## WORK ORDER
This exercise calls for the records to be repeated in full, exactly as written.

Saved entries:
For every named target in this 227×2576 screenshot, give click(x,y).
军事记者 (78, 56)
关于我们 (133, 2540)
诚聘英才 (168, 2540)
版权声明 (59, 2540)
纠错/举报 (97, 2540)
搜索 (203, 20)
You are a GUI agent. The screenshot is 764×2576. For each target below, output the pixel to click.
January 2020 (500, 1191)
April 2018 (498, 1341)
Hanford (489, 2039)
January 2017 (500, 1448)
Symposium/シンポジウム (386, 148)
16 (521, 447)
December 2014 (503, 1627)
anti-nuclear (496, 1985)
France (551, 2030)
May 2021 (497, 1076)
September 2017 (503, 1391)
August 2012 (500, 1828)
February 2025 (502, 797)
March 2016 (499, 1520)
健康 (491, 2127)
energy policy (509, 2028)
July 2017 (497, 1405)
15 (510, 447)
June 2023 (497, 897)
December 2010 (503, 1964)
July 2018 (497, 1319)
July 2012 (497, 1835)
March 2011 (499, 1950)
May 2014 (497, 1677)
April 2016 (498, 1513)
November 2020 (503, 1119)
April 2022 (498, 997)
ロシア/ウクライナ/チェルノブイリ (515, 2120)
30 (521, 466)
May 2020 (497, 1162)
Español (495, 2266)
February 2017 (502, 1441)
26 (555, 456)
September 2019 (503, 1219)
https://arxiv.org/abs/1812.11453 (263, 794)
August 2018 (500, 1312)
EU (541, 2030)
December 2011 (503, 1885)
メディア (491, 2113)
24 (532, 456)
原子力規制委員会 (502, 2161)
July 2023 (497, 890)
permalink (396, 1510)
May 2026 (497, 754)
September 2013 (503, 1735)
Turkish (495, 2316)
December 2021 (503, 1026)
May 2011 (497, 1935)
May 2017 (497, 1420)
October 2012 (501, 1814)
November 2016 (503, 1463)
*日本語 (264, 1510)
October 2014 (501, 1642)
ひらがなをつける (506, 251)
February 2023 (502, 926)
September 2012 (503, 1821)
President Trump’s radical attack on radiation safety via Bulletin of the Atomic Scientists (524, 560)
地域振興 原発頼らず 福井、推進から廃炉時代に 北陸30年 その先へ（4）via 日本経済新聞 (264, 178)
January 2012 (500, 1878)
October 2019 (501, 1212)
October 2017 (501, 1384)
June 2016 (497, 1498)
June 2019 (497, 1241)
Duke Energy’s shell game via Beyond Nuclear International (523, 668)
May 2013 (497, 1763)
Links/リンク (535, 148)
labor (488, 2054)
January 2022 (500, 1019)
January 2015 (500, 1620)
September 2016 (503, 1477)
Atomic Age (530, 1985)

## YOUR RESPONSE
For every named target in this 227×2576 screenshot, give click(x,y).
军事记者 (78, 56)
关于我们 (133, 2540)
诚聘英才 (168, 2540)
版权声明 (59, 2540)
纠错/举报 (97, 2540)
搜索 (203, 20)
You are a GUI agent. The screenshot is 764×2576. For each target below, output the pixel to click.
January 2020 (500, 1191)
April 2018 (498, 1341)
Hanford (489, 2039)
January 2017 (500, 1448)
Symposium/シンポジウム (386, 148)
16 (521, 447)
December 2014 (503, 1627)
anti-nuclear (496, 1985)
France (551, 2030)
May 2021 (497, 1076)
September 2017 (503, 1391)
August 2012 (500, 1828)
February 2025 (502, 797)
March 2016 (499, 1520)
健康 (491, 2127)
energy policy (509, 2028)
July 2017 (497, 1405)
15 (510, 447)
June 2023 (497, 897)
December 2010 (503, 1964)
July 2018 (497, 1319)
July 2012 (497, 1835)
March 2011 (499, 1950)
May 2014 (497, 1677)
April 2016 (498, 1513)
November 2020 (503, 1119)
April 2022 (498, 997)
ロシア/ウクライナ/チェルノブイリ (515, 2120)
30 (521, 466)
May 2020 (497, 1162)
Español (495, 2266)
February 2017 (502, 1441)
26 (555, 456)
September 2019 (503, 1219)
https://arxiv.org/abs/1812.11453 (263, 794)
August 2018 (500, 1312)
EU (541, 2030)
December 2011 (503, 1885)
メディア (491, 2113)
24 (532, 456)
原子力規制委員会 (502, 2161)
July 2023 (497, 890)
permalink (396, 1510)
May 2026 (497, 754)
September 2013 (503, 1735)
Turkish (495, 2316)
December 2021 (503, 1026)
May 2011 (497, 1935)
May 2017 (497, 1420)
October 2012 (501, 1814)
November 2016 (503, 1463)
*日本語 (264, 1510)
October 2014 (501, 1642)
ひらがなをつける (506, 251)
February 2023 (502, 926)
September 2012 (503, 1821)
President Trump’s radical attack on radiation safety via Bulletin of the Atomic Scientists (524, 560)
地域振興 原発頼らず 福井、推進から廃炉時代に 北陸30年 その先へ（4）via 日本経済新聞 (264, 178)
January 2012 (500, 1878)
October 2019 (501, 1212)
October 2017 (501, 1384)
June 2016 (497, 1498)
June 2019 (497, 1241)
Duke Energy’s shell game via Beyond Nuclear International (523, 668)
May 2013 (497, 1763)
Links/リンク (535, 148)
labor (488, 2054)
January 2022 (500, 1019)
January 2015 (500, 1620)
September 2016 (503, 1477)
Atomic Age (530, 1985)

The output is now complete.